Molecules do, of course, get much more complicated. Much larger molecules exist, such as crystals, which are often, essentially, one giant molecule. They are, however not difficult to draw because of their very regular, repetitive nature. Right at the top of the complexity ratings of course is DNA, so to finish off…
so we begin our little diagram
So… we have these phosphate-sugar bits on the sides that act like railroad tracks. In the middle, you have base-pairs guanine (G), cytosine (C), adenine (A), thymine (T) in which is contained our genetic information. So you take the above, and you set it out in a ladder:
Then we twist it into shape.
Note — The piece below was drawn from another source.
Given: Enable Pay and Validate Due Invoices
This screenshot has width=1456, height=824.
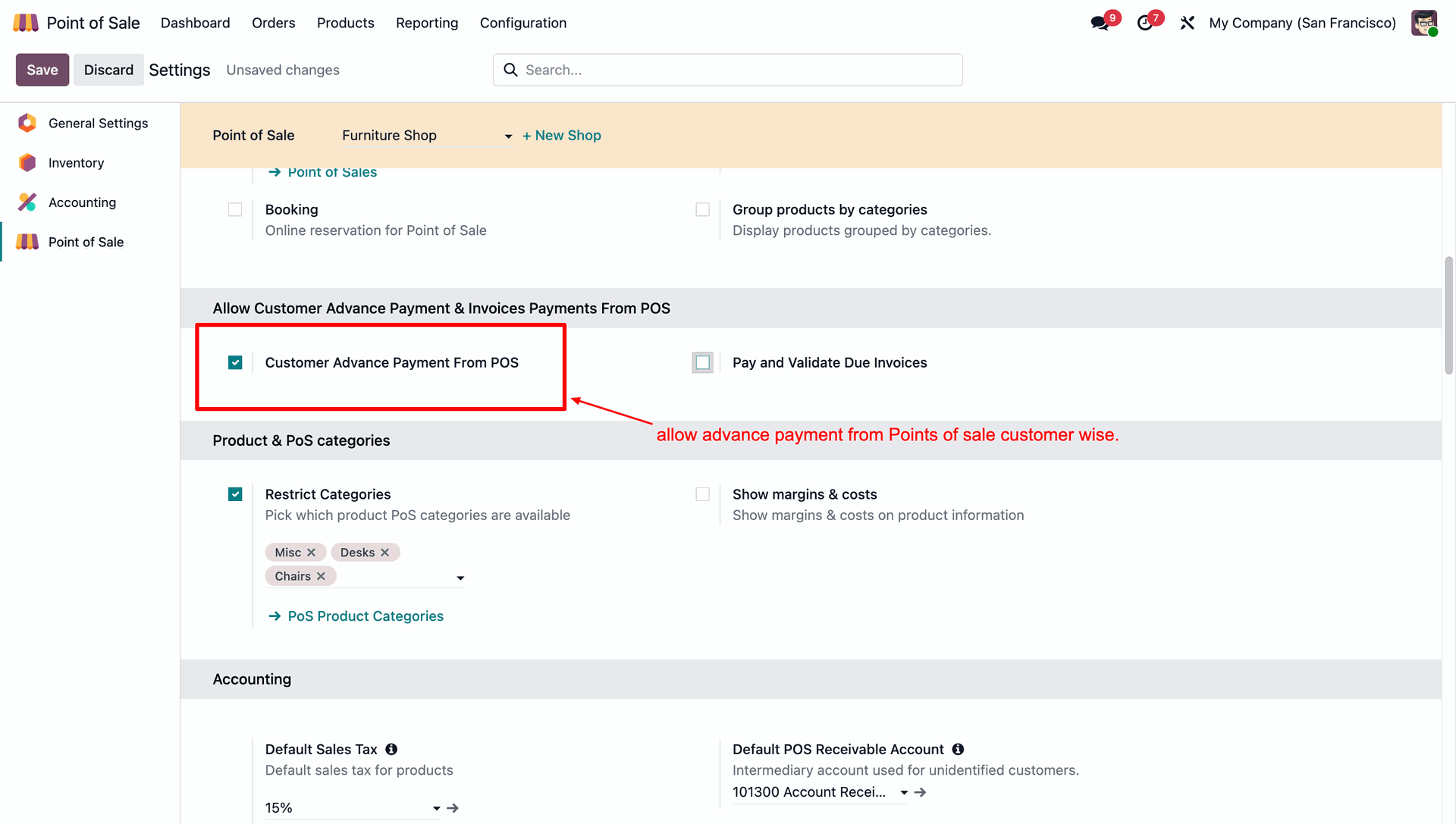Looking at the screenshot, I should pos(703,362).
Since I can’t be bothered drawing such an enormously complex molecule (or even a small part of one) I present an example that I ripped off google image search.
…and it replicates.
Thanks Yeowie, a nice entry for my “bizarre” page – what a gem!
You might like to look at Povray, a free ray tracing application. I think it will appeal to a mathematician. You describe the scene in a C like language and let it draw a picture for you.
– Position primitive shapes (spheres in this case) in 3D space.
– Apply a colour, or a more complex surface texture if you wish.
– Position light sources.
– Position a camera.
– Generate an image.
The Windows version also has a GUI with ready made scenes in the include menu so you can generate a simple image very quickly.
As you get more advanced, you can use the language #declare statement to define ready to use objects for atoms, bond lengths etc.
For the next step – animation 🙂
Look at http://www.povray.org
Regards
Jim
fasinating and intresting
Molden, VMD or Avogadro. Just click shit together and you’re done.